▸ **WHAT TO DO**:
Reproduce every line of the listing below, switching each occurrence of "Viewport" to "Display" and leaving all other text unchanged. Omit the pictures from your answer.

(Collected data entries)
────────────────
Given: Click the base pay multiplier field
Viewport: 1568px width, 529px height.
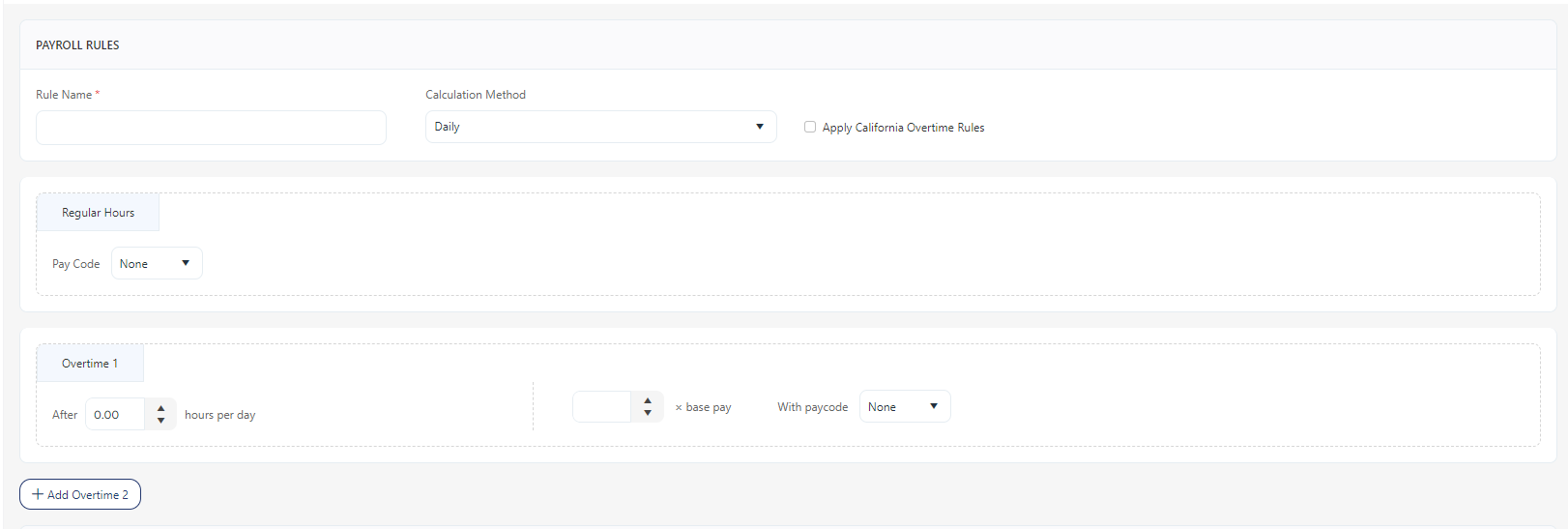Looking at the screenshot, I should pos(601,407).
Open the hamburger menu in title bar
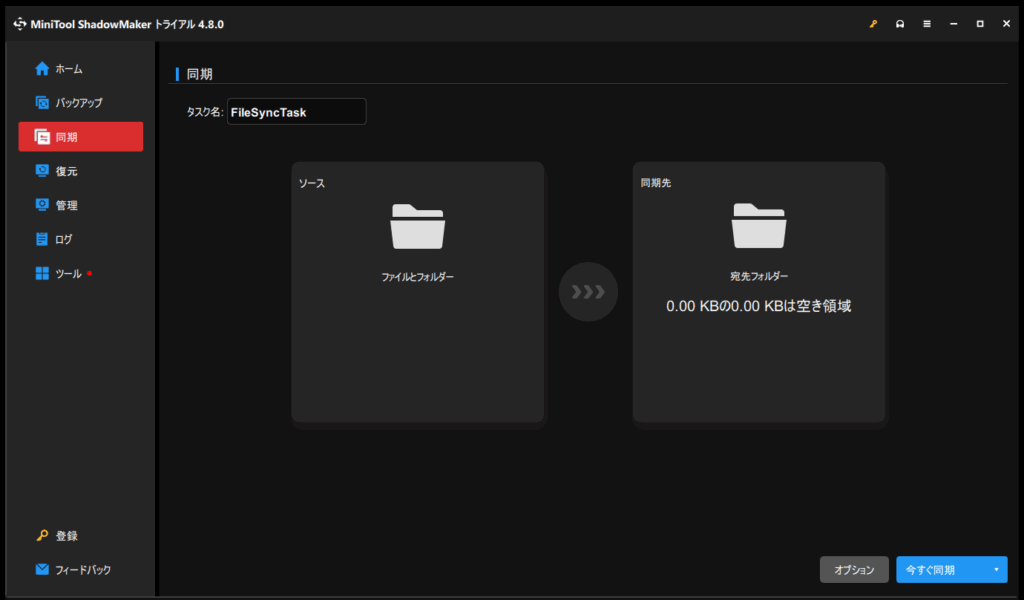The width and height of the screenshot is (1024, 600). tap(927, 24)
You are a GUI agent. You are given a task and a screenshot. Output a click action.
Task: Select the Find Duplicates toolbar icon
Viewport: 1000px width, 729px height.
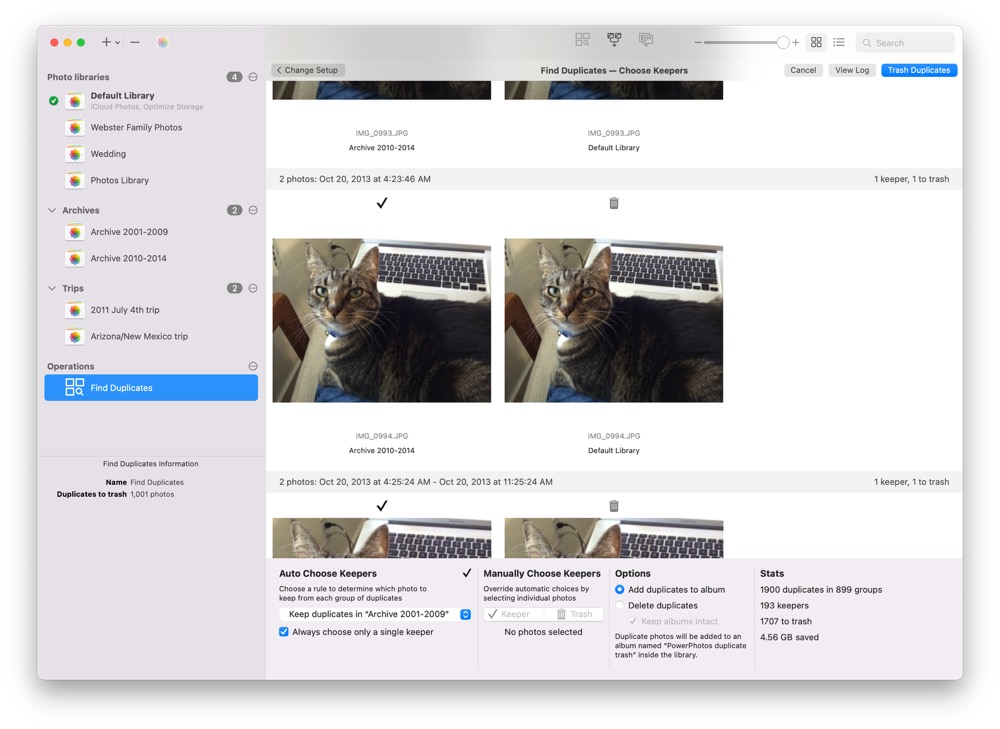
────────────────
▸ **RESULT BELOW**:
Given: Click the base pay multiplier field
Display: 1568px width, 529px height.
Looking at the screenshot, I should pos(601,407).
Open the hamburger menu in title bar
The width and height of the screenshot is (1024, 600). tap(927, 24)
You are a GUI agent. You are given a task and a screenshot. Output a click action.
Task: Select the Find Duplicates toolbar icon
Display: 1000px width, 729px height.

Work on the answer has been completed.